The order of the Appellate Division should be affirmed, with costs.
The rule that a zoning ordinance is to be strictly construed in favor of the property owner (see Matter of Allen v Adami, 39 NY2d 275, 277) is subject to the limitation that where it is difficult or impractical for a legislative body to lay down a rule which is both definitive and all-encompassing, a reasonable amount of discretion in the interpretation of the legislative direction may be delegated to an administrative body or official (Matter of Barney's, Inc. v Department of Fin., 61 NY2d 786; Matter of Marburg v Cole, 286 NY 202, 212). Under a zoning ordinance which authorizes interpretation of its requirements by the board of appeals, specific application of a term of the ordinance to a particular property is, therefore, governed by the board’s interpretation, unless unreasonable or irrational (Matter of 440 E. 102nd St. Corp. v Murdock, 285 NY 298,309; Matter of Albert v Board of Stds. & Appeals, 89 AD2d 960, 962; Corter v Zoning Bd. of Appeals, 46 AD2d 184, 186).

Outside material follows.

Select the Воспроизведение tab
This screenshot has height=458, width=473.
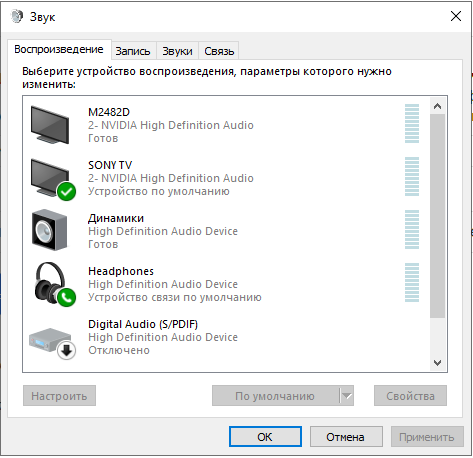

At issue on this appeal is whether petitioner may subdivide his residential plot by the creation of a pothandle or flag-shaped parcel on which the new residence would be located behind the present residence. The proposed new parcel concededly conforms to ordinance requirements in all respects other than average width. Whether it conforms to the latter requirement turns on where its rear lot line is located. Section 220 of the ordinance defines “rear lot line” as the “line which is generally opposite the front lot line” but provides an alternative definition if the lot comes to a *826point at the rear, and section 411.05 authorizes the board of appeals to determine the proper application of any requirement of the ordinance to a particular parcel “of peculiar or irregular shape.” On the record before us the board’s conclusion that the line which petitioner contends is the rear lot line is not generally opposite the front lot line and that the lot comes to a point in the rear is neither unreasonable nor irrational. A variance was, therefore, required.
We agree with the Appellate Division, however, for the reasons stated in its memorandum (96 AD2d 1043), that the board’s denial of petitioner’s variance application was reasonable and was supported by substantial evidence.
Chief Judge Cooke and Judges Jasen, Jones, Wachtler, Meyer, Simons and Kaye concur.
On review of submissions pursuant to section 500.4 of the Rules of the Court of Appeals (22 NYCRR 500.4), order affirmed, with costs, in a memorandum.